Eh, lo sapevo...calma, calma, lasciatemi spiegare. Innanzitutto è stato l'unico film durante il quale la mia palpebra superiore ha mantenuto tutto il suo carisma. E non è poco. Inoltre questo film è pieno di ritmo: con l'ausilio di colonna sonora azzeccata (si sente che è un "discepolo" di Hitchcock), e un'atmosfera tenebrosa e claustrofoboica. I fatti narrati sono illuminati solo quando i protagonisti salgono sul palco del piccolo teatro della Parigi occupata; quando scendono dallo stesso è penombra, oscurità che tutto nasconde, sterilizza, omologa. Occhi di lince ovunque, le spie proliferano: siamo pur sempre uomini!
Spezzo due lance a favore dei delusi: anche io ho avuto la sensazione di non aver colto qualcosa, tutto il senso (nell'accezione più ampia del termine) del film. Ma poi ci ho riflettuto un po' la notte stessa, poi il giorno dopo etc...E, con l'aiuto di riflessioni e spunti raccolti qua e là nella Grande Rete, sono arrivato a rivedere l'opera vista assieme con più chiavi di lettura, presentandomi all'ingresso del film per ristudiarne i cunicoli sino ad ora rimasti celati. La seconda lancia è quella più potente ed affilata: che il film soffrisse di impalpabilità se ne accorse per primo, durante le riprese e a lavoro compiuto, lo stesso regista; il quale si stupì parecchio del grande successo del film quando uscì nelle sale d'oltralpe. Il motivo dell'ottima affluenza nelle sale, probabilmente, è da ricercare nel significato patriottico del film (in particolare dell'indimenticabile personaggio di Depardieu).

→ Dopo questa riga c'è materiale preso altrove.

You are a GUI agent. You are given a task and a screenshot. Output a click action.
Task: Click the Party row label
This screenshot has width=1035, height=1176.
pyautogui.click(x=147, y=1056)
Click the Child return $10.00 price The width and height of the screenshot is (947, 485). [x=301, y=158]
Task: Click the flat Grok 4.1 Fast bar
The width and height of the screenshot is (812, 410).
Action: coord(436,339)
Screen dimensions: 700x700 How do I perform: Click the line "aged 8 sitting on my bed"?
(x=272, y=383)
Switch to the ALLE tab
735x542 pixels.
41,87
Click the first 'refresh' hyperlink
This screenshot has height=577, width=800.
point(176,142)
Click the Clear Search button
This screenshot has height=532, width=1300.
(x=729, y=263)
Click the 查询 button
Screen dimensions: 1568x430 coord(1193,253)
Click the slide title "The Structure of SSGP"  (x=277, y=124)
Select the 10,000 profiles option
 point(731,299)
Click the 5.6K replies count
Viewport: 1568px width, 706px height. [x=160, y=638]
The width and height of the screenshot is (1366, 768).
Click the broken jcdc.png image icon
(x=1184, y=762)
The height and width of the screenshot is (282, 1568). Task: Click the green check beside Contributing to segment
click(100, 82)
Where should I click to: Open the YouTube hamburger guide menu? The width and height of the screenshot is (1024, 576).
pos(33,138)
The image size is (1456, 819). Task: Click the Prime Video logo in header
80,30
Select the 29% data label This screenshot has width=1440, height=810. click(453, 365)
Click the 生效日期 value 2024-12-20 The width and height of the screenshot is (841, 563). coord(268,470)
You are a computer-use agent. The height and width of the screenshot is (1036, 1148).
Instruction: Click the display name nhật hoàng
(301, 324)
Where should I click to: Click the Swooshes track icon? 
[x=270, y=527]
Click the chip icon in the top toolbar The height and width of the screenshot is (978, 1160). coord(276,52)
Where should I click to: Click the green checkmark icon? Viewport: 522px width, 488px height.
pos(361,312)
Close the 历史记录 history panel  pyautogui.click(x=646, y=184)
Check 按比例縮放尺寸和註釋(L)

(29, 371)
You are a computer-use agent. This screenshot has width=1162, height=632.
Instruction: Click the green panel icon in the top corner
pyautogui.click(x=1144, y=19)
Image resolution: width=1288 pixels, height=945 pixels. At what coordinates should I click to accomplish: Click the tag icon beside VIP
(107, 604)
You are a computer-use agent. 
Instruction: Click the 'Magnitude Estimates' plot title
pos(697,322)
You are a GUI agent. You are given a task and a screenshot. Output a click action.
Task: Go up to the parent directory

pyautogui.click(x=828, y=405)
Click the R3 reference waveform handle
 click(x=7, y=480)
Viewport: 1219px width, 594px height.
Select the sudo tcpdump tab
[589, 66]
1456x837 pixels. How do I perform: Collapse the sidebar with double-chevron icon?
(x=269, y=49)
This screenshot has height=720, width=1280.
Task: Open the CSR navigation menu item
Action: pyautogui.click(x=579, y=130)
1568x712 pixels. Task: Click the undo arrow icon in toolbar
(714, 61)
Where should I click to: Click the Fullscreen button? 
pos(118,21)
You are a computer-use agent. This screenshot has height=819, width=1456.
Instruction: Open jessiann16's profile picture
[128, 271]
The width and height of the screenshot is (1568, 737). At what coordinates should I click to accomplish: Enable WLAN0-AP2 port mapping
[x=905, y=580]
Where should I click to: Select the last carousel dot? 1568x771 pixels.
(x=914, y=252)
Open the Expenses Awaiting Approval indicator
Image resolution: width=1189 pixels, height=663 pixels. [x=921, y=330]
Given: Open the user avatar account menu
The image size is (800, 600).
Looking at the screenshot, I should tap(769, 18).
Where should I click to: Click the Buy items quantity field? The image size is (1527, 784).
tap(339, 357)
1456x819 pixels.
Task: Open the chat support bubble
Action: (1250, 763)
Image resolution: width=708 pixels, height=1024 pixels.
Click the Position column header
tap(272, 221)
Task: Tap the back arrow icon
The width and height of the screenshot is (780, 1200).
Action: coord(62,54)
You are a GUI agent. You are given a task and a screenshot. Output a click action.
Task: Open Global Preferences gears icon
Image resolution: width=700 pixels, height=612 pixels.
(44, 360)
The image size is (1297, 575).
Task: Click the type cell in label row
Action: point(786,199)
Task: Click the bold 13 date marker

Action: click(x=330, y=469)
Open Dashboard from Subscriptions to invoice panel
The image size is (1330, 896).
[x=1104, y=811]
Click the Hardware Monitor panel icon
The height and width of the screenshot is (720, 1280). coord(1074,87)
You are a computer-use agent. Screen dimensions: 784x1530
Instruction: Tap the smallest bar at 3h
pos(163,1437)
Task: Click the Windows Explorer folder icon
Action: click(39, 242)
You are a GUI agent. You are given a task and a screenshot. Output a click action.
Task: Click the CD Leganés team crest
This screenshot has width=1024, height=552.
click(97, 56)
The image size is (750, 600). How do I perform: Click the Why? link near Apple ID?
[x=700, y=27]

Il film è, comunque, formalmente perfetto. Una Deneuve rimasta "Ibernata di giorno", trova qui un'altra bella ma "di notte".
Accademia d'alto livello, quindi da studiare anche se leggermente pedante ("Dai, belìn, François, l'hai detto anche tu, su...!")
(depa)

1 commento:

  1. Finalmente c'è l'editoriale.
    Sono d'accordo con l'espressione "Il film è formalmente perfetto", provate a fare un film, oppure solo a pensarlo, in cui per circa due ore non accade nessun fatto eclatante, nessuna esplosione, niente sparatorie, niente di niente, ma nonostante queste assenze, lo spettatore è in continua tensione. Non è una cosa semplice.
    Prendo spunto dalla velata citazione fatta dal Director (Bella di giorno - Bunuel) per riempire queste ore da trascorrere sul mio divano e svelare il mistero che c'è dietro la frase "Quell'oscuro oggetto del desiderio". Quale sarà codesto oggetto?????